◆ Exercise text ◆
════════════════════

A Variable-Kernel Smoothing Technique for Improved Convergence During CT-Cone Beam CT Deformable Image Registration
V Hart1*, X Li1, (1) Medical College of Wisconsin, Milwaukee, WITU-C-141-5 Tuesday 10:30AM - 12:30PM Room: 141
Purpose: To develop a fast and accurate technique for deformable image registration (DIR) of cone beam CT (CBCT) and CT images for use in online adaptive radiotherapy (ART).
Methods: A novel technique for smoothing a deformation field in which the size of the Gaussian kernel is adaptively varied based on the rate of convergence is proposed and implemented for DIR based on the demons algorithm. The planning CT and daily CBCT acquired for 6 prostate cancer patients were registered using the newly developed technique. Histogram matching was used to compensate for intensity differences between the two modalities. The Pearson correlation coefficient (PCC) and volume overlap index (VOI) were used to quantify registration accuracy.

════════════════════

◆ Entries supplied ◆
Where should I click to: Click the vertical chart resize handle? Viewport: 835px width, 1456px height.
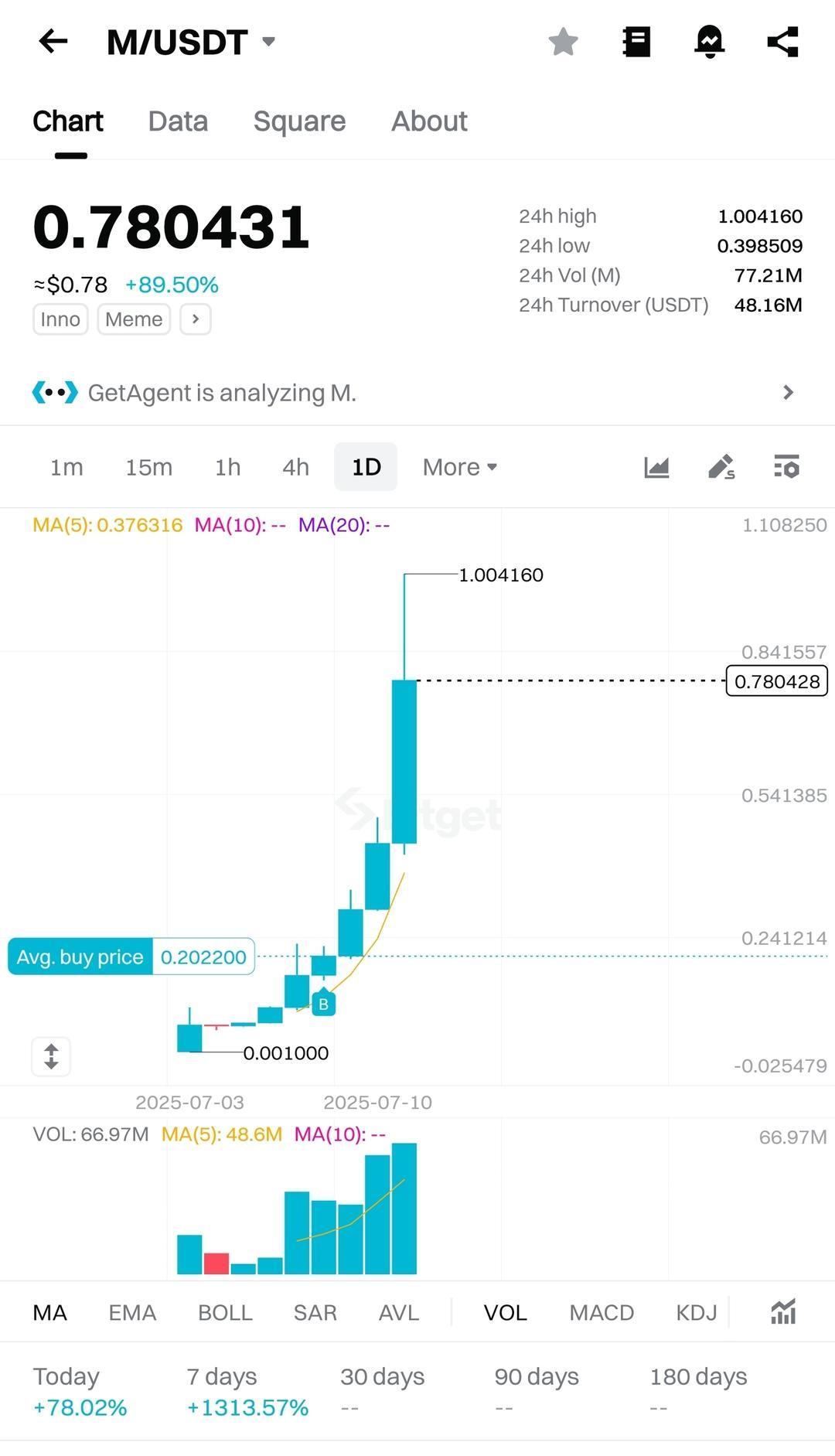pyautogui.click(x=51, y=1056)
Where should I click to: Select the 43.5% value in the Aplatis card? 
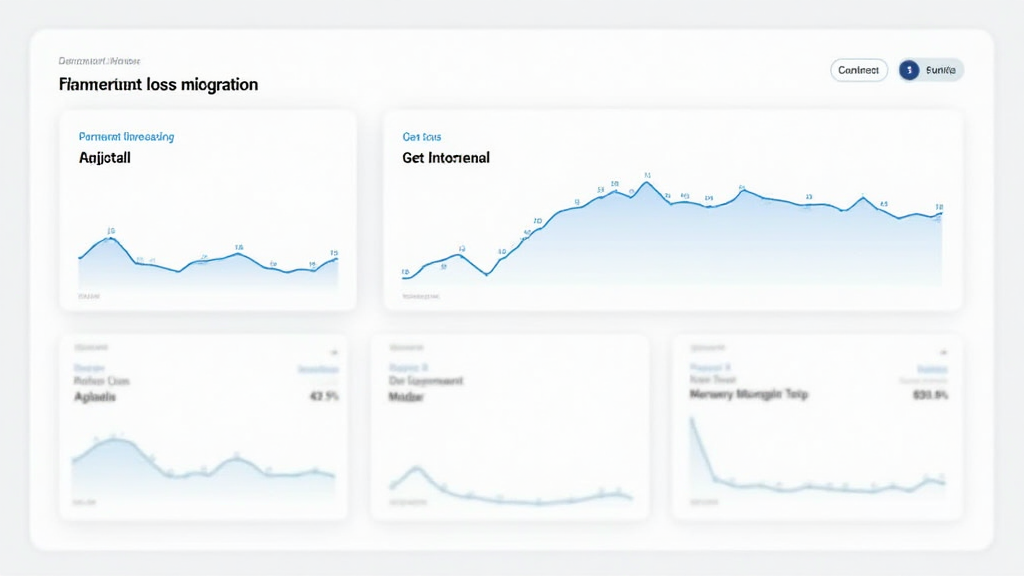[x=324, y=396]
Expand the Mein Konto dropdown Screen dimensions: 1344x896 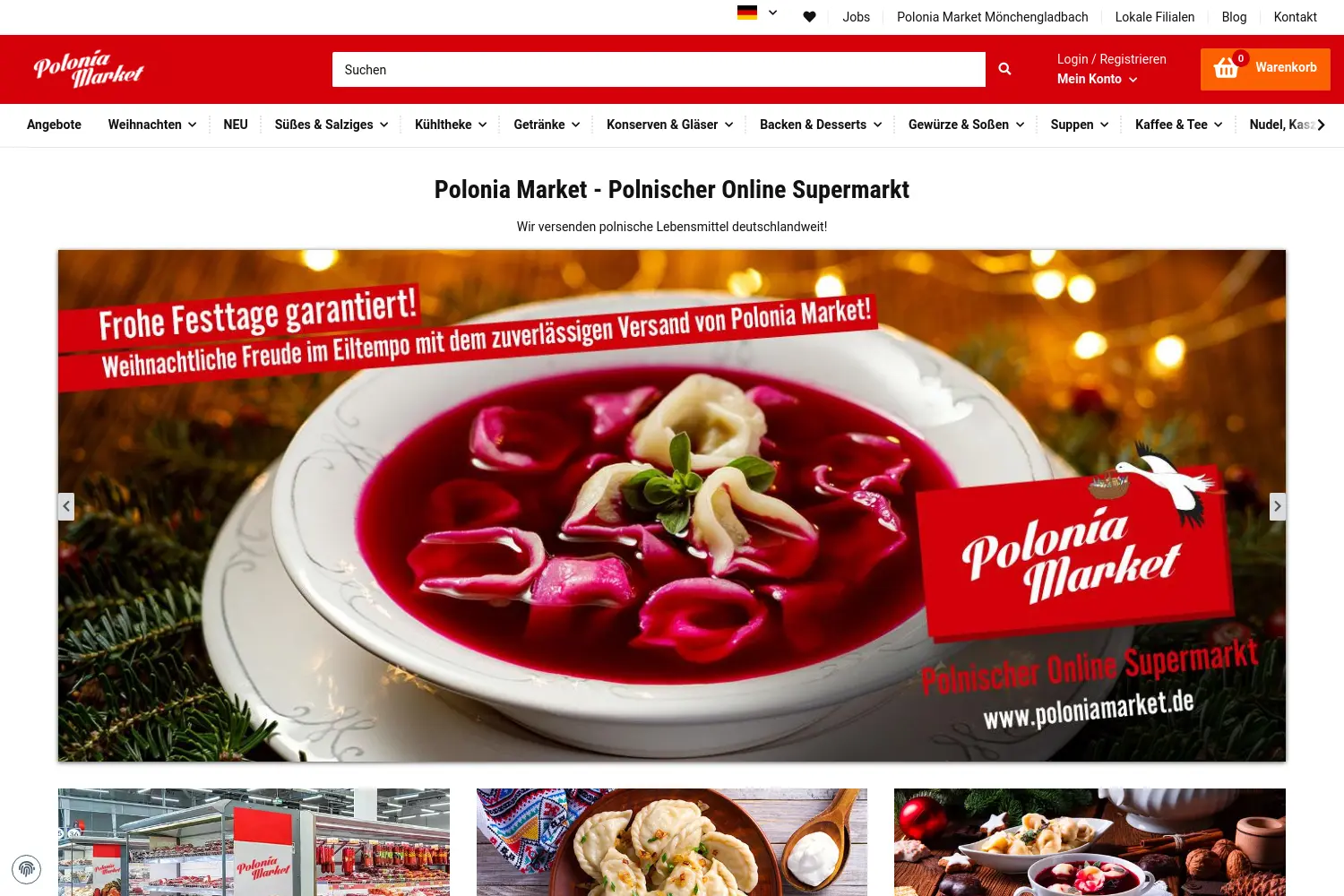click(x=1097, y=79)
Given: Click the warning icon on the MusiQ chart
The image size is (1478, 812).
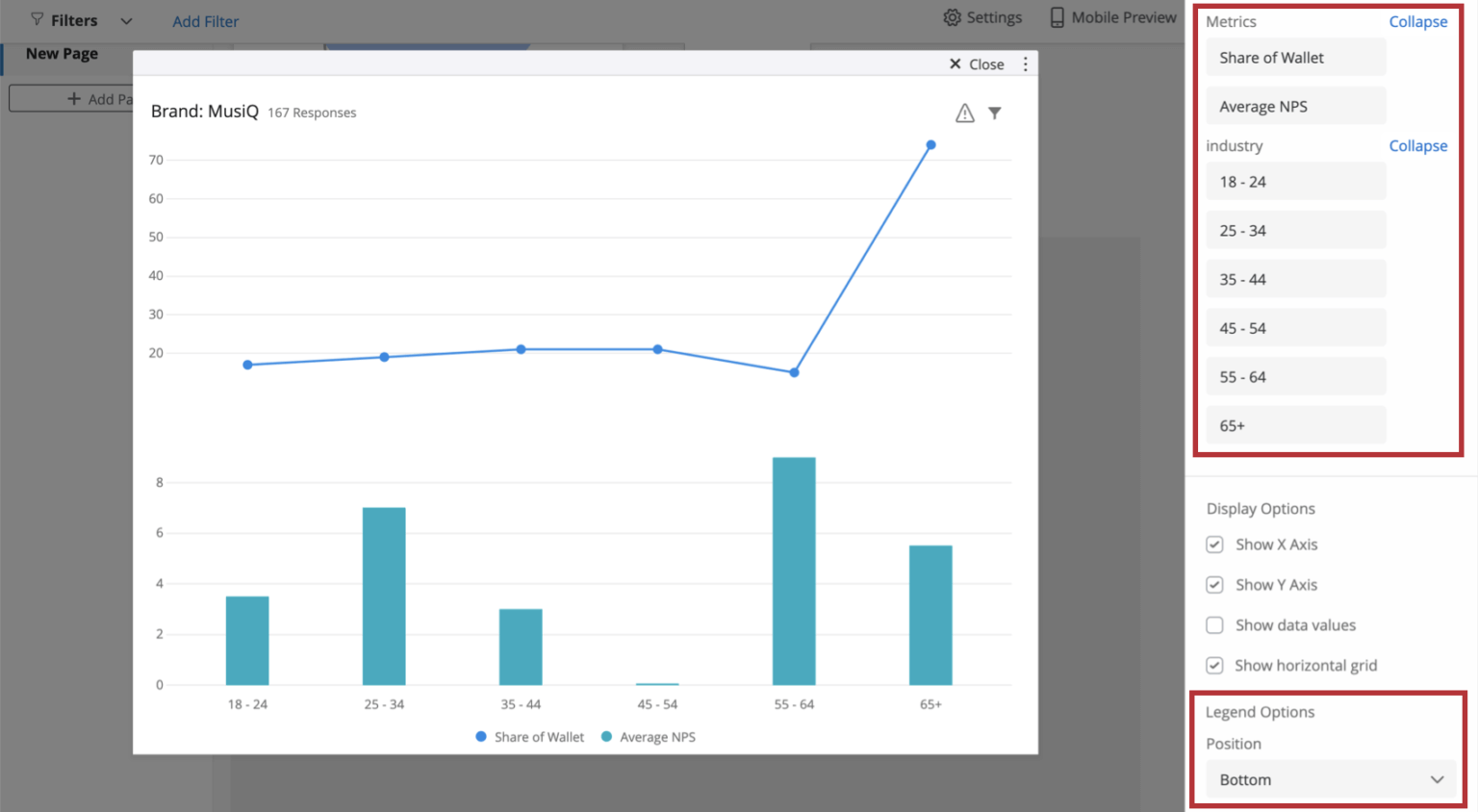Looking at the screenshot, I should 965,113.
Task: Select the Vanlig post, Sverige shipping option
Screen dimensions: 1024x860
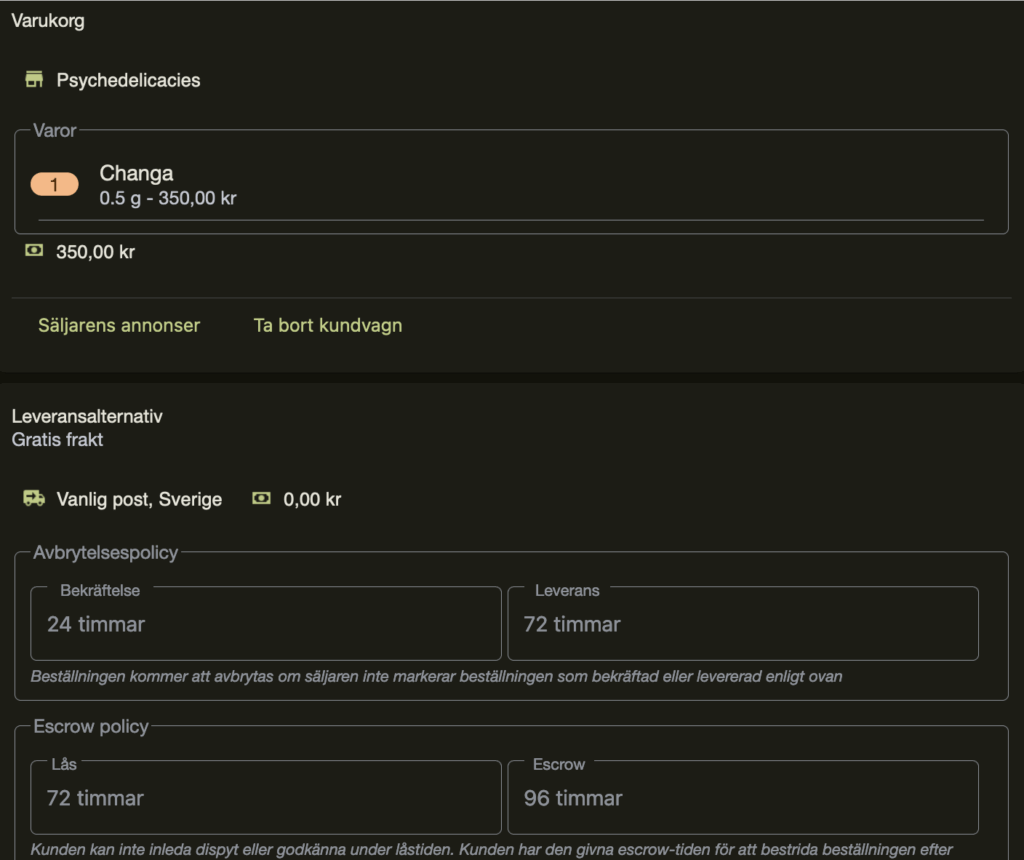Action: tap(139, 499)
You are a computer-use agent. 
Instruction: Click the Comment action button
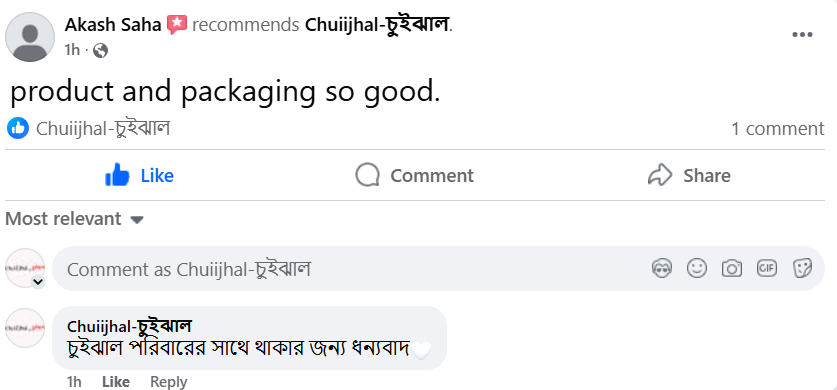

════════════════════

◆ Exercise tasks ◆
[1] In the abstract on CT and cone beam CT image registration, how many prostate cancer patients had their planning CT and daily CBCT registered?
[2] List every abbreviation that the abstract on CT and cone beam CT image registration defines in parentheses, together with the term it stands for.
[3] Continue the abstract on CT and cone beam CT image registration, starting after its last sentence.

◆ Exercise answers ◆
[1] Six prostate cancer patients.

[2]
DIR: deformable image registration
CBCT: cone beam CT
ART: adaptive radiotherapy
PCC: Pearson correlation coefficient
VOI: volume overlap index

[3]
Results: The iterative decrease of the smoothing kernel size allowed the algorithm to converge to an increasingly accurate solution, beyond the asymptotic limit for a constant kernel size. The mean VOI was calculated for bladder, prostate, and rectum with values of 91.9%, 68.7%, and 78.2%, respectively. The correlation coefficient was calculated for every fraction in the overlapping CT and CBCT scan volumes in each patient data set. Average PCC values were 0.9987, 0.9985, 0.9982, 0.9980, 0.9985, and 0.9985 for the six patients. A typical run time for a 512x512x70 image volume was 4.6 minutes.
Conclusion: The presently developed DIR technique allowed for registration accuracies comparable to intra-modality methods and validates its use for deformable CT-CBCT registration. The method eliminates the need for multi-resolution processing and continual upsampling of the image which can be computationally intensive. The combined speed and accuracy of this technique make it a promising tool for online ART.